--- Excerpted text ---
-----

- Born: 17 June 1938 (age 88) Melbourne, Australia
- Education: University of Melbourne; University of Adelaide; University College London;
- Awards: AO; ANZIAM Medal; George Szekeres Medal;
- Scientific career
- Fields: Theoretical physics; Numerical analysis; Numerical Integration;
- Workplaces: University of New South Wales
- Doctoral advisor: Sir Harrie Massey

= Ian Sloan (mathematician) =

Australian mathematician (born 1938)

Ian Hugh Sloan (born 17 June 1938) is an Australian applied mathematician.

== Early life ==
Sloan was born on 17 June, 1938, in Melbourne, Australia. His father, originally trained as a civil engineer, became a senior mathematics teacher and housemaster at Scotch College, Melbourne after losing his job during the Great Depression. Sloan has an older brother, Charles. At age 6, his father was appointed as Principal of Ballarat College, and so he moved from Scotch College to Ballarat College, where he spent most of his school years.

== Education ==
Sloan's inspiration to study science and mathematics is drawn from his father who was a mathematics teacher.

After attending Scotch College and Ballarat College, he graduated from the University of Melbourne with a Bachelor of Science (BSc) in 1958 and a Bachelor of Arts (BA) with Honours in 1960. He subsequently earned a Master of Science (MSc) in mathematical physics from the University of Adelaide. Sloan then completed a Phd in theoretical physics at University College London under the supervision of Sir Harrie Massey, while working as a research scientist for the Colonial Sugar Refining from 1961 until 1965.

== Career ==
In 1964, Sloan returned to Australia and subsequently joined the University of New South Wales (UNSW) in 1965 as Lecturer. He was promoted to Senior Lecturer in 1968, Associate Professor in 1973 and then to Scientia Professor in 1999. He was appointed to Personal Chair in Mathematics in 1983 before serving as the Head of the School of Mathematics from 1986 to 1990 and from 1992 to 1993. He is now an Emeritus and part-time professor at UNSW.

His early work was in theoretical nuclear physics, but he moved to applied mathematics, especially numerical analysis. Sloan has published more than 280 papers covering areas such as the numerical solution of integral equations, numerical integration and interpolation, boundary integral equations, approximation theory, multiple integration, continuous complexity theory and other parts of numerical analysis and approximation theory. He has made important contributions to the theory of numerical integration in many dimensions, in recent years concentrating on quasi-Monte Carlo methods. The Bencze-Redish-Sloan equation and the Sloan iteration for integral equations are named after him.

-----

--- Written problem 1 ---
Can you reproduce, word for word, the lines of the entries below that start with the line containing "The image size is (1500, 883)." and run through the last line of the entries?

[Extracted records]
-----

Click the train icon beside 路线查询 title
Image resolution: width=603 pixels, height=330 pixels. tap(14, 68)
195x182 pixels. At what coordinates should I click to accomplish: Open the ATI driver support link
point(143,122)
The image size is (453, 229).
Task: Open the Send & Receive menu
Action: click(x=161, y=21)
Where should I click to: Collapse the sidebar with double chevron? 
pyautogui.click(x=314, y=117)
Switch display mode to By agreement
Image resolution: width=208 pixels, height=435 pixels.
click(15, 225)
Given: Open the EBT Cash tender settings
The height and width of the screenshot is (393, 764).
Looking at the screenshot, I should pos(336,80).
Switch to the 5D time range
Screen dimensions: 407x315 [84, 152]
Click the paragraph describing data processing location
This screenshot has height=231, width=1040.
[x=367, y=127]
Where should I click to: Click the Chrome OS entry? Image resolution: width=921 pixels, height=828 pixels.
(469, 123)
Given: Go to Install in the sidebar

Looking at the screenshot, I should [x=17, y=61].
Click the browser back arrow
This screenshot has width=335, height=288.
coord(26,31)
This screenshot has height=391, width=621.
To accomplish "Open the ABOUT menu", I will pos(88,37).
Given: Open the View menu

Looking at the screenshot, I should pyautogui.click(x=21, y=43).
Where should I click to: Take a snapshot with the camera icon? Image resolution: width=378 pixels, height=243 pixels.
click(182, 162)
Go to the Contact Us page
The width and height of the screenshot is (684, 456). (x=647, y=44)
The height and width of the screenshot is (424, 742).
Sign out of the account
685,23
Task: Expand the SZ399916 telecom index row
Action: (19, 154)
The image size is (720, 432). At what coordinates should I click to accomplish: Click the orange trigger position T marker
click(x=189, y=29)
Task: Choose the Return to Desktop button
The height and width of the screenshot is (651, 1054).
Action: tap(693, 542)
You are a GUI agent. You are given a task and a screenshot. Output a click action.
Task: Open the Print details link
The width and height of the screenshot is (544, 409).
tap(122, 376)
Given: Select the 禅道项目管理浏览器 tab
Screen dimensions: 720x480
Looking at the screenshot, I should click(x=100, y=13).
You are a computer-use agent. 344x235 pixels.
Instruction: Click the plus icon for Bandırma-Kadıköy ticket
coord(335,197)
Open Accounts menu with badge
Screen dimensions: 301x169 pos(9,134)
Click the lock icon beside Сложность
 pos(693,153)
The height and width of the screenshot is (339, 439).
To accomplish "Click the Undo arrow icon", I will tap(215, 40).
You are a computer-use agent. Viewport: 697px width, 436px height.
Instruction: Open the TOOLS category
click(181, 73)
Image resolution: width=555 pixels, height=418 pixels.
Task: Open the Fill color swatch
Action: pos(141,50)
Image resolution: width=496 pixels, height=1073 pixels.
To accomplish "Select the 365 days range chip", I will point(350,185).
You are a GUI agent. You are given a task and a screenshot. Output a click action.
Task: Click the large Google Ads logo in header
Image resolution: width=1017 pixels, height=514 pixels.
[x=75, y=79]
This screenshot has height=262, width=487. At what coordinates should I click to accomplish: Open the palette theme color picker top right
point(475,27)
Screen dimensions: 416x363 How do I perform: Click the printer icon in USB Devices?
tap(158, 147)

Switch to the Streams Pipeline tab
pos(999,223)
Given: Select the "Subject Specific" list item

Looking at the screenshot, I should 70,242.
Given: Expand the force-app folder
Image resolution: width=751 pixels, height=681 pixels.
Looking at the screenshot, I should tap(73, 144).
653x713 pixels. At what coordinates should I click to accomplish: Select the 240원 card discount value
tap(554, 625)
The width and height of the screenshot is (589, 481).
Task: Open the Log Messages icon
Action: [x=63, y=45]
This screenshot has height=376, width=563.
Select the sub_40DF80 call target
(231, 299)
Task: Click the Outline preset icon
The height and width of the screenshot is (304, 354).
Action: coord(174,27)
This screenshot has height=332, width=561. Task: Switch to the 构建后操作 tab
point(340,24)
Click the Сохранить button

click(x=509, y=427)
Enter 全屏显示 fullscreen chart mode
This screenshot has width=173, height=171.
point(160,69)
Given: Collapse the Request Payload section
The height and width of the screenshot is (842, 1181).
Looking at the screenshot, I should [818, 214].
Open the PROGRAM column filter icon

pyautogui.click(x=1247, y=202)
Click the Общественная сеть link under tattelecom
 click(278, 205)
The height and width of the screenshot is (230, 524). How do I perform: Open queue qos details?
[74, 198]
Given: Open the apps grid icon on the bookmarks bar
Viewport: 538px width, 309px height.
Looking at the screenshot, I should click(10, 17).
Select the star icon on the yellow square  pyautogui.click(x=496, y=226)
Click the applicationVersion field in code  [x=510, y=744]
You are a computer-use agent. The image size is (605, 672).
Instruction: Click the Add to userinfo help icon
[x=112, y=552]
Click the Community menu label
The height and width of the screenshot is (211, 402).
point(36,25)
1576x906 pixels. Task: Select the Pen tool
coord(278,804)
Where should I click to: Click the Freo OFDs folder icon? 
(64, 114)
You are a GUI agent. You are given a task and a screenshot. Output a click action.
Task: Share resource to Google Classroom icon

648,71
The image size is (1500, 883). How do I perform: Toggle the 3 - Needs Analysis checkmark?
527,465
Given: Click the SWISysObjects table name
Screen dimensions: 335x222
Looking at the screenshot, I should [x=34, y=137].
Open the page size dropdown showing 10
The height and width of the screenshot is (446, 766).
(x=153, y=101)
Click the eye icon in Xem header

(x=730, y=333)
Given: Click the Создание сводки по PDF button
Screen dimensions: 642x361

-----

--- Written problem 2 ---
How does the article on the mathematician Ian Sloan go on after its last sentence? Write that continuation.

--- Task response 1 ---
The image size is (1500, 883). How do I perform: Toggle the 3 - Needs Analysis checkmark?
527,465
Given: Click the SWISysObjects table name
Screen dimensions: 335x222
Looking at the screenshot, I should [x=34, y=137].
Open the page size dropdown showing 10
The height and width of the screenshot is (446, 766).
(x=153, y=101)
Click the eye icon in Xem header

(x=730, y=333)
Given: Click the Создание сводки по PDF button
Screen dimensions: 642x361

--- Task response 2 ---
He has had many visiting positions including at Cornell University, Erwin Schrödinger International Institute for Mathematics and Physics, Hong Kong Polytechnic University, King Fahd University of Petroleum and Minerals, Mittag-Leffler Institute, Isaac Newton Institute, Polytechnic University of Milan, TU Wien, University of Bath, University of Stuttgart, Weierstrass Institute and the University of Maryland, where he completed two sabbaticals.

Sloan has been a member of the editorial board of a number of journals including the SIAM Journal on Numerical Analysis, Numerische Mathematik, Advances in Computational Mathematics, Journal of Integral Equations and Applications, the International Journal of Geomathematics, Foundations of Computational Mathematics, Computational Methods in Applied Mathematics, the Chinese Journal of Engineering Mathematics, International Journal for Mathematics in Industry and the Journal of Complexity.

Between 1998 and 2000, he served as the President of the Australian Mathematical Society. From 2003 to 2007, he was president of the International Council for Industrial and Applied Mathematics (ICIAM). After serving as Vice-President and President-elect between 2017 and 2018, Sloan became President of the Royal Society of New South Wales between 2018 and 2020, taking over from Brynn Hibbert.

== Personal life ==
Sloan is married to Jan Sloan, who he met while studying at the University of Melbourne. They have two children, a daughter and a son.

==Awards and honours==
- In 1993 he was elected a Fellow of the Australian Academy of Science
- In 1997, he was awarded the ANZIAM Medal of the Australian Mathematical Society.
- In 2001, he was awarded the Australian Academy of Science's Thomas Ranken Lyle Medal.
- In 2001, he was awarded the Centenary Medal "for service to Australian society and science mathematics"
- In 2002, he shared the inaugural George Szekeres Medal of the Australian Mathematical Society with Alf van der Poorten of Macquarie University.
- In the June 2008 Queen's Birthday Honours, he was appointed an Officer of the Order of Australia (AO) for "service to education through the study of mathematics, particularly in the field of computational mathematics, as an academic, researcher and mentor, and to a range of national and international professional associations."
- In 2009, he became Fellow of the Society for Industrial and Applied Mathematics
- In 2012 he became a fellow of the American Mathematical Society.
- In 2014 he was elected a Fellow of the Royal Society of New South Wales (FRSN).
- In 2018, he received an Honorary Doctorate from UNSW.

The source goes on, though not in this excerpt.